Filippo ha qualche problema in italiano – in questo lo cura il Prof. Canepa, con le sue attente ripetizioni – ma ha anche  gli ormoni impazziti, che sono assai sconvolti dalla presenza di Natalia, la governante – badante, da un anno, del Prof., di origine ucraina, assai avvenente, anche se apparentemente dimessa, perchè spesso si veste da profuga (dice Filippo). E che può succedere in un paese, quando inizia a circolare la notizia che il vecchio  è stato ucciso in casa propria, con una singolare arma del delitto, un busto di Leopardi? Semplice: che i pettegolezzi e i sospetti si concentrino subito  su Natalia, la badante – governante ucraina, che da un anno se ne prendeva cura. Natalia è bella, ma anche troppo giovane. Poi è troppo misteriosa, nonché troppo seducente: impossibile non diventare, in tali condizioni, il centro dei sospetti e dei relativi pettegoleggi. Li sente benissimo anche Filippo, che però non vuole credere che Natalia sia un’assassina, e cercherà, da dodicenne inesperto, ma assai sveglio, di dimostrarlo a tutti. A me è sembrato un ragazzino un po’ d’altri tempi, e lo stesso Bruno Morchio lo ha ammesso: Molto probabilmente assomiglia di più a quello che ero io, alla sua età, che ai suoi coetanei di oggi. Sapete – ha aggiunto, in modo un po’ desolato – I giovani di oggi per me sono un enigma. Credo che l’avvento dello smartphone sia un vero e nettissimo cambiamento antropologico dell’umanità!
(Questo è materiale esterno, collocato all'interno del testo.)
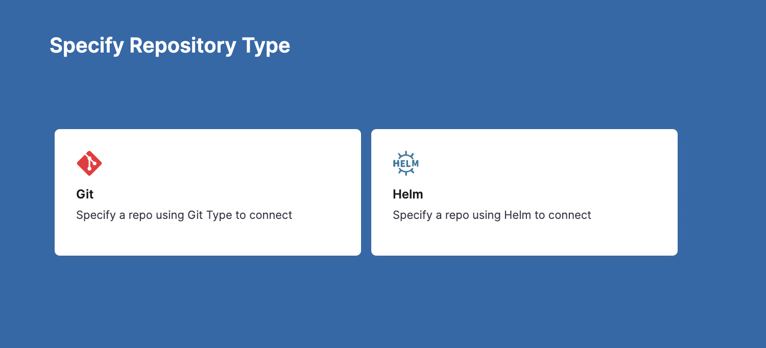Select the Git repository option card

coord(207,191)
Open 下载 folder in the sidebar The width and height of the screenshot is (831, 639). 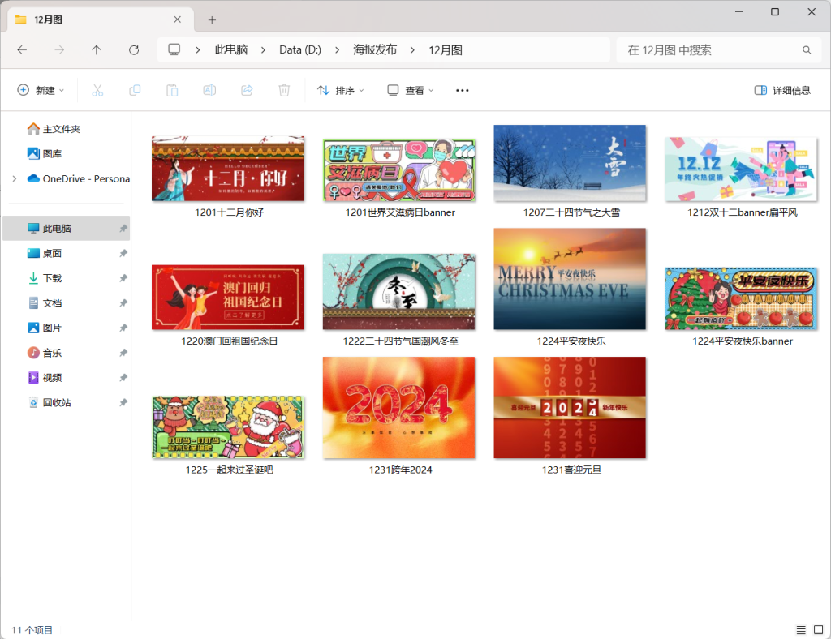coord(52,278)
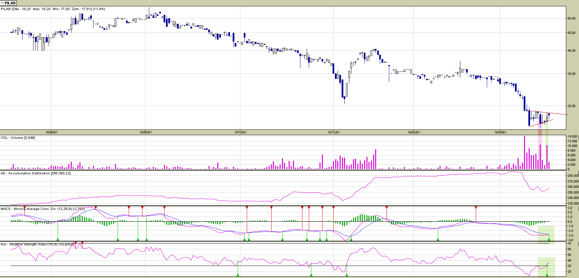The width and height of the screenshot is (579, 278).
Task: Click the rightmost red MACD sell arrow
Action: point(476,208)
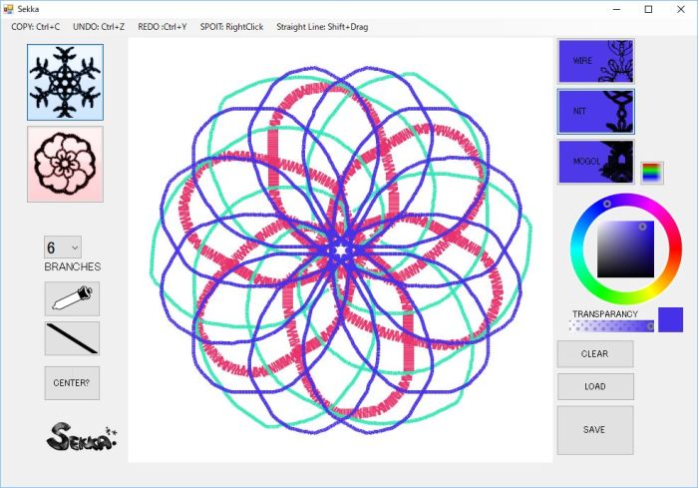Select the WIRE brush style
This screenshot has height=488, width=698.
pos(595,61)
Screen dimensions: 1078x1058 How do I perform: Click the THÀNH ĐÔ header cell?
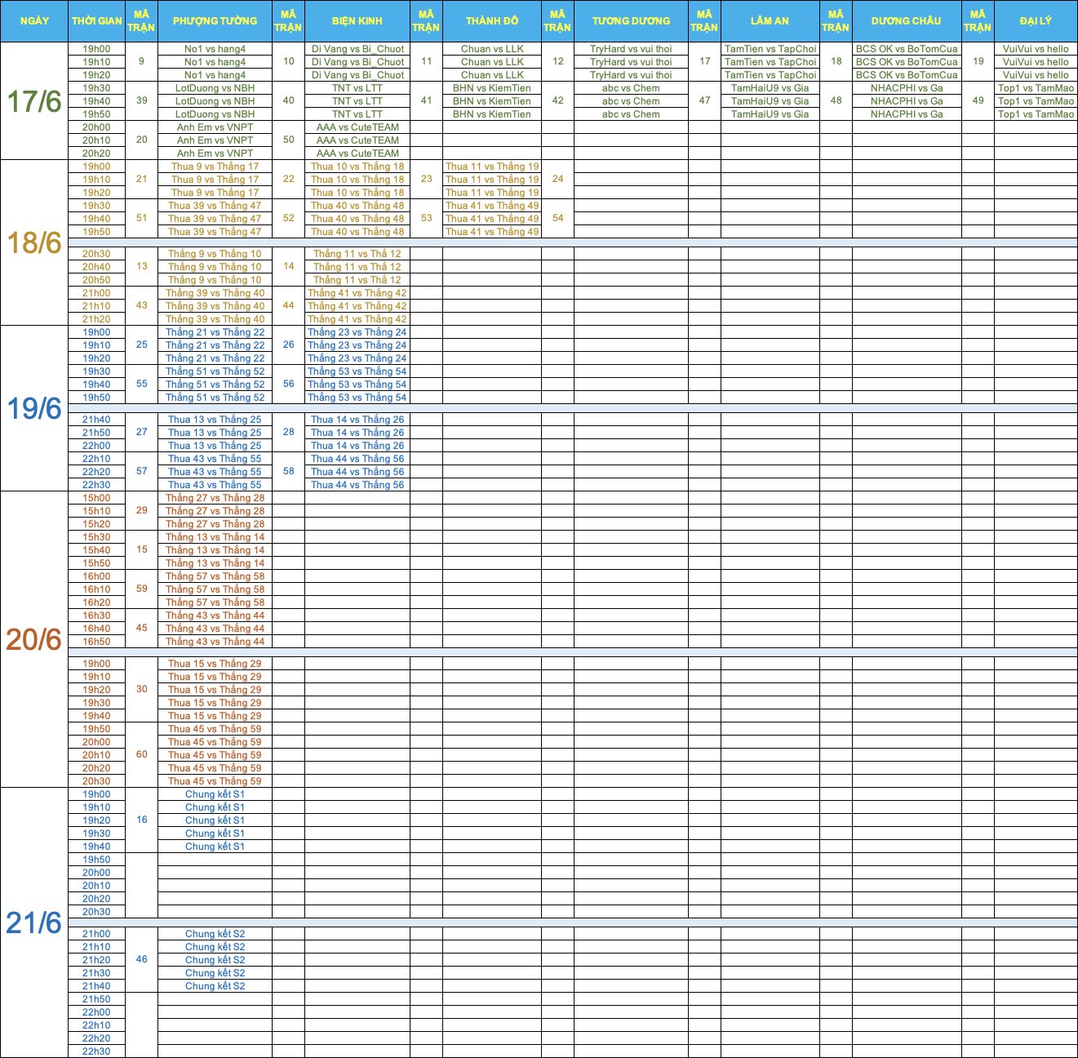(492, 21)
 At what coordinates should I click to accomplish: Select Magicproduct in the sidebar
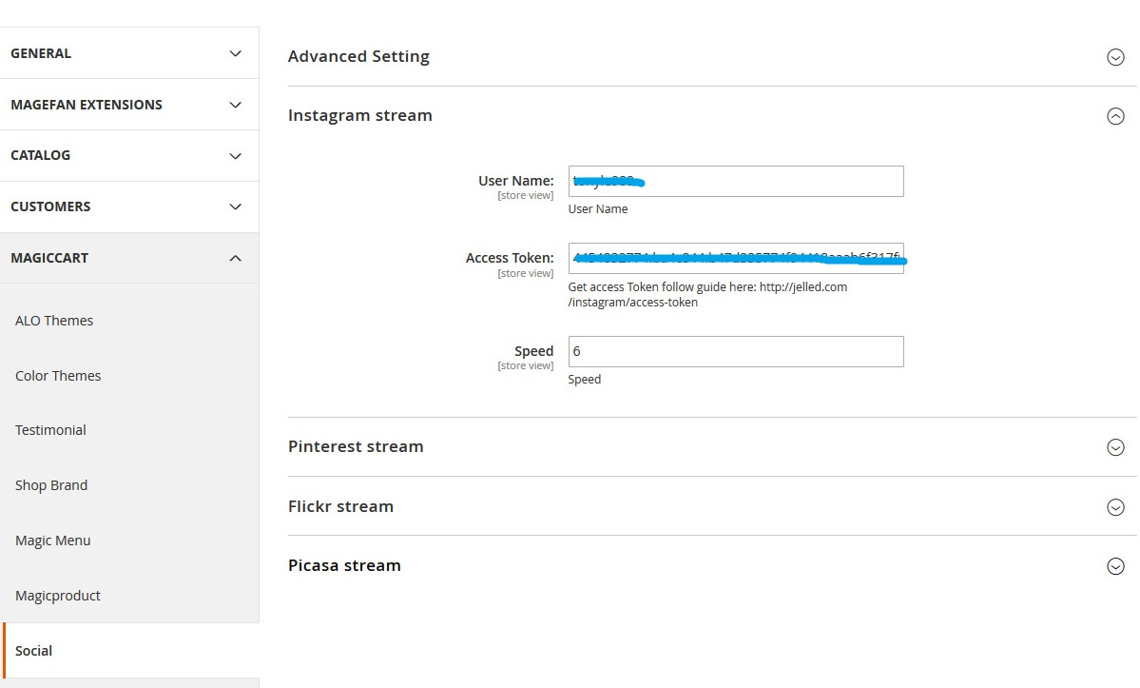[58, 596]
Insomma, fiero della sua presunzione di innocenza vero l’amata Natalia, il Sarzetto inizia a indagare, presto con l’aiuto dell’avvenente sorella Teresa (che ha sempre avuto la cattiva abitudine di prendermi in giro), e di un altro detective improvvisato, Serafino Costamagna, un giovane giornalista a caccia di un qualche grande scoop, che lo faccia assumere definitivamente dal suo giornale genovese. Il tipo è sveglio e lo dimostrerà, ma vive ai limiti (spesso superati e non di poco) della sciatteria. Visto, poi, che si ciba malamente e soffre di flatulenza, lo chiamano anche, in paese, Lo scoreggione… Poi la matassa si ingarbuglia, perché più passano i giorni, più si scopre che intorno al Prof. Canepa tutti avevano dei segreti, primo fra tutti proprio il professore, che nascondeva un bel po’ di soldi capaci di far gola a molti, e un testamento che piaceva a pochi. Non dico altro sul romanzo, per non anticipare troppo. Però lasciate che vi narri di un momento della conversazione, di Bruno Morchio con Raffaella Romagnolo, che mi ha colpito. Raffaella ha fatto una domanda che avrei fatto io, in merito al pedinamento che fa il Sarzetto a Natalia. Che si trasforma in una affascinante camminata fra le vie di Genova (che nel libro non viene mai nominata), assai ben descritta da Morchio. Decisamente sembra un po’ stonare con il resto, ma è davvero un bel pezzo di narrativa. Bruno Morchio rimane un momento come sospeso, poi, sornione: Guardate: la sparo grossa. Ho voluto usare la tecnica dello Straniamento (tecnica che viene dal formalismo russo di Victor Šklovskij), che è un modo per cogliere degli aspetti della realtà sui quali in genere l’attenzione non cade. Però, per essere un Giallo, niente male, no?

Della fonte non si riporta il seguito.